# [EXCERPTED TEXT]
::::::::
In some embodiments, the drilling volume may be transmitted to
other computer systems for display, storage, and further processing
and analysis.
[0068] In some embodiments, when a drilling volume has been
generated, the drilling volume may be displayed and/or stored as a
seismic cube. When a drilling volume is visualized as a seismic
cube, a single section of the cube may be selected to display. This
may be useful to focus on a small part of the volume. A seismic
cube may be used to interactively switch between sections to get an
overview of the whole volume.
[0069] In some embodiments, when a drilling volume has been
generated, may be displayed and/or stored as a geobody. For
example, the seismic cube may be converted into a geobody. The
geobody may allow display all of the drilling volume at the same
time as a 3D figure. This way of visualizing the drilling volume
may be useful when a quick overview of an area is required. By
cropping a geobody to an appropriate size, it may possible to get a
view and understanding of how a certain part of the volume was
reached. On the other hand, it may also possible to see why an area
was not reached.
[0070] In 612, one or more new starting nodes may be selected to
generate a drilling volume. For example, a new location for the
well may be selected for the field. If one or more new starting
nodes are selected, the process may return to 606 and repeat.
Otherwise the method 600 may proceed to 614.
[0071] In 614, other analysis may be performed on the drilling
volume. For example, a geobody of the drilling volume may be used
to cross-plot two or more seismic cubes. For instance, the drilling
volume may be merged with one or more seismic cubes into one
volume. In some embodiments, the drilling volume may be used to
cross-plot a seismic cube that indicates high reservoir quality.
This results in a geobody that shows reachable and drillable areas
with high reservoir quality. In some embodiments, the drilling
volume may be used to cross-plot a seismic cube that the hazards,
for example, the hazard cube. This way of visualizing the drilling
volume may be useful when a quick overview of an area may be
required. By cropping a geobody to an appropriate size, it may
possible to get a view and understanding of how a certain part of
the volume was reached. On the other hand, it may also possible to
see why an area was not reached.
[0072] In some embodiments, the opacity settings of the geobody may
be varied to view different data contained in the geobody. By
changing the opacity for certain values, for example, interior
parts of a geobody may be displayed.
[0073] FIGS. 10A and 10B illustrate flowcharts of a method 1000 for
generating a drilling volume using the hazard cube and drilling
constraints. The method 1000 may be used in stage 608 described
above. The illustrated stages of the method are examples and that
any of the illustrated stages may be removed, additional stages may
be added, and the order of the illustrated stages may be
changed.
::::::::
Word and element location data
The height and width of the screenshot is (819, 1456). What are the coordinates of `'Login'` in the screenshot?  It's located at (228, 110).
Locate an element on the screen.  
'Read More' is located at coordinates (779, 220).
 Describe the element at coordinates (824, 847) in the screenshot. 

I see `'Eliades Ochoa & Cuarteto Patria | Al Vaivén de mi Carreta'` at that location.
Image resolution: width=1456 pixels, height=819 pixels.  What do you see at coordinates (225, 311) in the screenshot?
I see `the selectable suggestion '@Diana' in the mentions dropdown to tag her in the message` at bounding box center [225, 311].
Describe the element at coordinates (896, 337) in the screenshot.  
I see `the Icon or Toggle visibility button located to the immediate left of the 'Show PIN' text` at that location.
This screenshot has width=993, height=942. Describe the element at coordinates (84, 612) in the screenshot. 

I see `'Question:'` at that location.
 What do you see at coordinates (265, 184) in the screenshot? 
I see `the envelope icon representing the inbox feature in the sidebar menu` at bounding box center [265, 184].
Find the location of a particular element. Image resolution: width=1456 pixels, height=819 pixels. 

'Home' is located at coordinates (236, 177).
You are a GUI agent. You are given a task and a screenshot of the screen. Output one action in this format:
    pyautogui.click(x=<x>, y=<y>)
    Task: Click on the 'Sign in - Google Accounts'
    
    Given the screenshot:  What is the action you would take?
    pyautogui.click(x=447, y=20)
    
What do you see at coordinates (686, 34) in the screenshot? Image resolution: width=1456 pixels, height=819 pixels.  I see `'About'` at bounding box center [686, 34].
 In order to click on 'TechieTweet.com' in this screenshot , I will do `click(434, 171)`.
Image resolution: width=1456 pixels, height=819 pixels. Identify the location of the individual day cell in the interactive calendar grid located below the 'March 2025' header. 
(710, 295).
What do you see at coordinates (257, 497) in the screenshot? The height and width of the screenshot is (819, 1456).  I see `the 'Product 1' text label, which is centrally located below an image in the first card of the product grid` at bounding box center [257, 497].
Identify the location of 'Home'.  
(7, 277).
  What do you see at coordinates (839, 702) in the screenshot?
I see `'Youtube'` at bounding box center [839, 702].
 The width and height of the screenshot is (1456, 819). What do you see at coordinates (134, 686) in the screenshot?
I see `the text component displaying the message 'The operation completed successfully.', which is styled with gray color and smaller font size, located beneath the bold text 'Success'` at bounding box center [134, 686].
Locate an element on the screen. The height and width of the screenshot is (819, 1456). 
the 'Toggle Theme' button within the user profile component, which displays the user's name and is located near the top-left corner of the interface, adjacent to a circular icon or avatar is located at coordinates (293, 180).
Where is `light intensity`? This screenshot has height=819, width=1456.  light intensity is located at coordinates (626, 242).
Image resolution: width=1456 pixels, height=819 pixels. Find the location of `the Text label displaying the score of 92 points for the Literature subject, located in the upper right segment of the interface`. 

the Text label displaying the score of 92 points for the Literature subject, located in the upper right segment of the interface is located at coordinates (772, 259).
::::::::
# [SET EXERCISE 1]
List the bracketed paragraph numbers that appear in the excerpt on drilling volumes.
# [SET EXERCISE 2]
Rewrite the records from their start down through the line containing "Ochoa & Cuarteto", replacing "element" with "item" and leaving everything else unchanged.

# [TASK SOLUTION 1]
[0068], [0069], [0070], [0071], [0072], [0073]

# [TASK SOLUTION 2]
The height and width of the screenshot is (819, 1456). What are the coordinates of `'Login'` in the screenshot?  It's located at (228, 110).
Locate an item on the screen.  
'Read More' is located at coordinates (779, 220).
 Describe the item at coordinates (824, 847) in the screenshot. 

I see `'Eliades Ochoa & Cuarteto Patria | Al Vaivén de mi Carreta'` at that location.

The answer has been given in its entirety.